Data records section start

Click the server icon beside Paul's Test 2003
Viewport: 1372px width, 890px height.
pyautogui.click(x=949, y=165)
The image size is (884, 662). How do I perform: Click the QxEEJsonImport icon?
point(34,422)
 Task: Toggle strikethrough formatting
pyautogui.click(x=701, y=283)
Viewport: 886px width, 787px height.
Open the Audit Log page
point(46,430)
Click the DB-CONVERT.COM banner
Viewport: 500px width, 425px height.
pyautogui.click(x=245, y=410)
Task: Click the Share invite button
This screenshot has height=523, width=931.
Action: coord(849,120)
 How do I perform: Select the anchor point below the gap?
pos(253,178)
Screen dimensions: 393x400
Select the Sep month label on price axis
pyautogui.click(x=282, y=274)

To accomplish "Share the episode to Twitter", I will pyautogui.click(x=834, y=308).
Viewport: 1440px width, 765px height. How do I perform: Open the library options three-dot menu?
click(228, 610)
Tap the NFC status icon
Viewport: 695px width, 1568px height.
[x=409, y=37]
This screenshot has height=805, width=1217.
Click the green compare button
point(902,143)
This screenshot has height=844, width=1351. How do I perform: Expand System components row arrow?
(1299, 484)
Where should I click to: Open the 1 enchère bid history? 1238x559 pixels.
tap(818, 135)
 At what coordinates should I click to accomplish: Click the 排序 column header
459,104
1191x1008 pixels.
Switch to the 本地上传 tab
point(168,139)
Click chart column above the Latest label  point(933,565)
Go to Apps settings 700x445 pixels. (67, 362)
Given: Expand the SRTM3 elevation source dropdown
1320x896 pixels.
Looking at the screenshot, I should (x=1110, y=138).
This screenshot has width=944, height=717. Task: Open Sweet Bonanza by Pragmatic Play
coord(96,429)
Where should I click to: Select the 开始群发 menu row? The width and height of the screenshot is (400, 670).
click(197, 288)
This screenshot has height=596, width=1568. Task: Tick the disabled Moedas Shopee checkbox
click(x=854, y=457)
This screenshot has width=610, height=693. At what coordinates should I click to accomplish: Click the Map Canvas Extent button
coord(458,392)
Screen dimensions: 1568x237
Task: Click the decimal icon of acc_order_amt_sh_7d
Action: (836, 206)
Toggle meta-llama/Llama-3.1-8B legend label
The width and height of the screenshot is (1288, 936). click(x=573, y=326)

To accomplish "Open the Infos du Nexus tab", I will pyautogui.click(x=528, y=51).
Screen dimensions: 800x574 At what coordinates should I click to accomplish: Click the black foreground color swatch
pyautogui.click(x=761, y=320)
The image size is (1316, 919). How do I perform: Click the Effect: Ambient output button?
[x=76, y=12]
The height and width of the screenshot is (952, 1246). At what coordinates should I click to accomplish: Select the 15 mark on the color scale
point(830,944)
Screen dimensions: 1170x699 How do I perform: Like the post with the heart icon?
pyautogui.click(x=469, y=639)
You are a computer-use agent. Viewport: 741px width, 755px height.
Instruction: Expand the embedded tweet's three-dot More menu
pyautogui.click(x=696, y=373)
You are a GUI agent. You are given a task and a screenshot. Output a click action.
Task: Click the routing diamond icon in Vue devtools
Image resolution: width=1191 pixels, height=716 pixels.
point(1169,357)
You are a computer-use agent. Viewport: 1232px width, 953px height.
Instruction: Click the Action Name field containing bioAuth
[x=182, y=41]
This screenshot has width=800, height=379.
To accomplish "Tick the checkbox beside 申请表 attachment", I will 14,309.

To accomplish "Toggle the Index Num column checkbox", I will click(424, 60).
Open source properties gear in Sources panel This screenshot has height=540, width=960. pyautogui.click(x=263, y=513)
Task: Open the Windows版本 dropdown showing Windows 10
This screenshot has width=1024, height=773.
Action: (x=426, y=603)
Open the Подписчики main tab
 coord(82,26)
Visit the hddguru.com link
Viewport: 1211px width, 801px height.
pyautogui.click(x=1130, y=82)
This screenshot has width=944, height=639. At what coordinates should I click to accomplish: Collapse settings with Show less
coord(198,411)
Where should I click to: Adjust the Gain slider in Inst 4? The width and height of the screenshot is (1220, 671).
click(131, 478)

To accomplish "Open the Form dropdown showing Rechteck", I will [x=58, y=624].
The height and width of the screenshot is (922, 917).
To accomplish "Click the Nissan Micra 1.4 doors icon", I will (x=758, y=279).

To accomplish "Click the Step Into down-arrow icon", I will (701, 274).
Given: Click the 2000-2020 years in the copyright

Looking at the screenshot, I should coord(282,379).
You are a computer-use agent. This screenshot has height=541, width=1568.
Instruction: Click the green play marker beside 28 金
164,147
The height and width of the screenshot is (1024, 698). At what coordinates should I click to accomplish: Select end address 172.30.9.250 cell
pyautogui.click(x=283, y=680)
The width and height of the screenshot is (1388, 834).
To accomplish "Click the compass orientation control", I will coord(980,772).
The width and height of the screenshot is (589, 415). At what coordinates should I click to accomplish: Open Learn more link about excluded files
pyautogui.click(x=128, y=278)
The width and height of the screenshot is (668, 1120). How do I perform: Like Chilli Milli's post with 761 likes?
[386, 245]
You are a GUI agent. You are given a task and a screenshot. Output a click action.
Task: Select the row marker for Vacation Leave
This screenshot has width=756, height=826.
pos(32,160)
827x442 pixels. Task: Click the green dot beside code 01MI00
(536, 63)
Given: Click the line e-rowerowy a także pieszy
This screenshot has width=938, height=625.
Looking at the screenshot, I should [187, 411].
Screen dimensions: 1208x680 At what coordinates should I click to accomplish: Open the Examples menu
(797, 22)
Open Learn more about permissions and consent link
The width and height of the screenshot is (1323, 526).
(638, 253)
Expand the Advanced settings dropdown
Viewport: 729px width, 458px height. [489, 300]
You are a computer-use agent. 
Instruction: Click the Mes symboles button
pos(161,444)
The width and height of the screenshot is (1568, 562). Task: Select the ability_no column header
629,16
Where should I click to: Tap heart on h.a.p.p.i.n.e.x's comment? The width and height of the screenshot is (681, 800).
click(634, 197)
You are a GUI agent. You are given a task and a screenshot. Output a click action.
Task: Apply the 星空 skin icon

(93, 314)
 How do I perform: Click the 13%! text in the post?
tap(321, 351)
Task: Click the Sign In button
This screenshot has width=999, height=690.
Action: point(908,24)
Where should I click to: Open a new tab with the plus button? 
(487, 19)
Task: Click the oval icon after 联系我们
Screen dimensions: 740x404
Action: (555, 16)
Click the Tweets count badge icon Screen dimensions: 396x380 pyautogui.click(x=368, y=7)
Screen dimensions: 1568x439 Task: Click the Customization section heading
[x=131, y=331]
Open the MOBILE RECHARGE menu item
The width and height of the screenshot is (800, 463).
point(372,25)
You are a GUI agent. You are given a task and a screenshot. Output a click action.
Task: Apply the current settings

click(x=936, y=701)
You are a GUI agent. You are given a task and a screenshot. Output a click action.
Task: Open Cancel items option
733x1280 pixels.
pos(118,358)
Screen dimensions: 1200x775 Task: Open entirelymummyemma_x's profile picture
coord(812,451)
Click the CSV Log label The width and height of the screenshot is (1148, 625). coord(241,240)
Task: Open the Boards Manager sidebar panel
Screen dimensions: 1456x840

Data records section end

- [Exercise directions] Please return all of the records exactly.

- [Written answer]
Click the server icon beside Paul's Test 2003
Viewport: 1372px width, 890px height.
pyautogui.click(x=949, y=165)
The image size is (884, 662). How do I perform: Click the QxEEJsonImport icon?
point(34,422)
 Task: Toggle strikethrough formatting
pyautogui.click(x=701, y=283)
Viewport: 886px width, 787px height.
Open the Audit Log page
point(46,430)
Click the DB-CONVERT.COM banner
Viewport: 500px width, 425px height.
pyautogui.click(x=245, y=410)
Task: Click the Share invite button
This screenshot has height=523, width=931.
Action: coord(849,120)
 How do I perform: Select the anchor point below the gap?
pos(253,178)
Screen dimensions: 393x400
Select the Sep month label on price axis
pyautogui.click(x=282, y=274)

To accomplish "Share the episode to Twitter", I will pyautogui.click(x=834, y=308).
Viewport: 1440px width, 765px height. How do I perform: Open the library options three-dot menu?
click(228, 610)
Tap the NFC status icon
Viewport: 695px width, 1568px height.
[x=409, y=37]
This screenshot has height=805, width=1217.
Click the green compare button
point(902,143)
This screenshot has height=844, width=1351. How do I perform: Expand System components row arrow?
(1299, 484)
Where should I click to: Open the 1 enchère bid history? 1238x559 pixels.
tap(818, 135)
 At what coordinates should I click to accomplish: Click the 排序 column header
459,104
1191x1008 pixels.
Switch to the 本地上传 tab
point(168,139)
Click chart column above the Latest label  point(933,565)
Go to Apps settings 700x445 pixels. (67, 362)
Given: Expand the SRTM3 elevation source dropdown
1320x896 pixels.
Looking at the screenshot, I should (x=1110, y=138).
This screenshot has width=944, height=717. Task: Open Sweet Bonanza by Pragmatic Play
coord(96,429)
Where should I click to: Select the 开始群发 menu row? The width and height of the screenshot is (400, 670).
click(197, 288)
This screenshot has height=596, width=1568. Task: Tick the disabled Moedas Shopee checkbox
click(x=854, y=457)
This screenshot has width=610, height=693. At what coordinates should I click to accomplish: Click the Map Canvas Extent button
coord(458,392)
Screen dimensions: 1568x237
Task: Click the decimal icon of acc_order_amt_sh_7d
Action: (836, 206)
Toggle meta-llama/Llama-3.1-8B legend label
The width and height of the screenshot is (1288, 936). click(x=573, y=326)

To accomplish "Open the Infos du Nexus tab", I will pyautogui.click(x=528, y=51).
Screen dimensions: 800x574 At what coordinates should I click to accomplish: Click the black foreground color swatch
pyautogui.click(x=761, y=320)
The image size is (1316, 919). How do I perform: Click the Effect: Ambient output button?
[x=76, y=12]
The height and width of the screenshot is (952, 1246). At what coordinates should I click to accomplish: Select the 15 mark on the color scale
point(830,944)
Screen dimensions: 1170x699 How do I perform: Like the post with the heart icon?
pyautogui.click(x=469, y=639)
You are a computer-use agent. Viewport: 741px width, 755px height.
Instruction: Expand the embedded tweet's three-dot More menu
pyautogui.click(x=696, y=373)
You are a GUI agent. You are given a task and a screenshot. Output a click action.
Task: Click the routing diamond icon in Vue devtools
Image resolution: width=1191 pixels, height=716 pixels.
point(1169,357)
You are a computer-use agent. Viewport: 1232px width, 953px height.
Instruction: Click the Action Name field containing bioAuth
[x=182, y=41]
This screenshot has width=800, height=379.
To accomplish "Tick the checkbox beside 申请表 attachment", I will 14,309.

To accomplish "Toggle the Index Num column checkbox", I will click(424, 60).
Open source properties gear in Sources panel This screenshot has height=540, width=960. pyautogui.click(x=263, y=513)
Task: Open the Windows版本 dropdown showing Windows 10
This screenshot has width=1024, height=773.
Action: (x=426, y=603)
Open the Подписчики main tab
 coord(82,26)
Visit the hddguru.com link
Viewport: 1211px width, 801px height.
pyautogui.click(x=1130, y=82)
This screenshot has width=944, height=639. At what coordinates should I click to accomplish: Collapse settings with Show less
coord(198,411)
Where should I click to: Adjust the Gain slider in Inst 4? The width and height of the screenshot is (1220, 671).
click(131, 478)

To accomplish "Open the Form dropdown showing Rechteck", I will [x=58, y=624].
The height and width of the screenshot is (922, 917).
To accomplish "Click the Nissan Micra 1.4 doors icon", I will (x=758, y=279).

To accomplish "Click the Step Into down-arrow icon", I will (701, 274).
Given: Click the 2000-2020 years in the copyright

Looking at the screenshot, I should coord(282,379).
You are a computer-use agent. This screenshot has height=541, width=1568.
Instruction: Click the green play marker beside 28 金
164,147
The height and width of the screenshot is (1024, 698). At what coordinates should I click to accomplish: Select end address 172.30.9.250 cell
pyautogui.click(x=283, y=680)
The width and height of the screenshot is (1388, 834).
To accomplish "Click the compass orientation control", I will coord(980,772).
The width and height of the screenshot is (589, 415). At what coordinates should I click to accomplish: Open Learn more link about excluded files
pyautogui.click(x=128, y=278)
The width and height of the screenshot is (668, 1120). How do I perform: Like Chilli Milli's post with 761 likes?
[386, 245]
You are a GUI agent. You are given a task and a screenshot. Output a click action.
Task: Select the row marker for Vacation Leave
This screenshot has width=756, height=826.
pos(32,160)
827x442 pixels. Task: Click the green dot beside code 01MI00
(536, 63)
Given: Click the line e-rowerowy a także pieszy
This screenshot has width=938, height=625.
Looking at the screenshot, I should [187, 411].
Screen dimensions: 1208x680 At what coordinates should I click to accomplish: Open the Examples menu
(797, 22)
Open Learn more about permissions and consent link
The width and height of the screenshot is (1323, 526).
(638, 253)
Expand the Advanced settings dropdown
Viewport: 729px width, 458px height. [489, 300]
You are a computer-use agent. 
Instruction: Click the Mes symboles button
pos(161,444)
The width and height of the screenshot is (1568, 562). Task: Select the ability_no column header
629,16
Where should I click to: Tap heart on h.a.p.p.i.n.e.x's comment? The width and height of the screenshot is (681, 800).
click(634, 197)
You are a GUI agent. You are given a task and a screenshot. Output a click action.
Task: Apply the 星空 skin icon

(93, 314)
 How do I perform: Click the 13%! text in the post?
tap(321, 351)
Task: Click the Sign In button
This screenshot has width=999, height=690.
Action: point(908,24)
Where should I click to: Open a new tab with the plus button? 
(487, 19)
Task: Click the oval icon after 联系我们
Screen dimensions: 740x404
Action: (555, 16)
Click the Tweets count badge icon Screen dimensions: 396x380 pyautogui.click(x=368, y=7)
Screen dimensions: 1568x439 Task: Click the Customization section heading
[x=131, y=331]
Open the MOBILE RECHARGE menu item
The width and height of the screenshot is (800, 463).
point(372,25)
You are a GUI agent. You are given a task and a screenshot. Output a click action.
Task: Apply the current settings

click(x=936, y=701)
You are a GUI agent. You are given a task and a screenshot. Output a click action.
Task: Open Cancel items option
733x1280 pixels.
pos(118,358)
Screen dimensions: 1200x775 Task: Open entirelymummyemma_x's profile picture
coord(812,451)
Click the CSV Log label The width and height of the screenshot is (1148, 625). coord(241,240)
Task: Open the Boards Manager sidebar panel
Screen dimensions: 1456x840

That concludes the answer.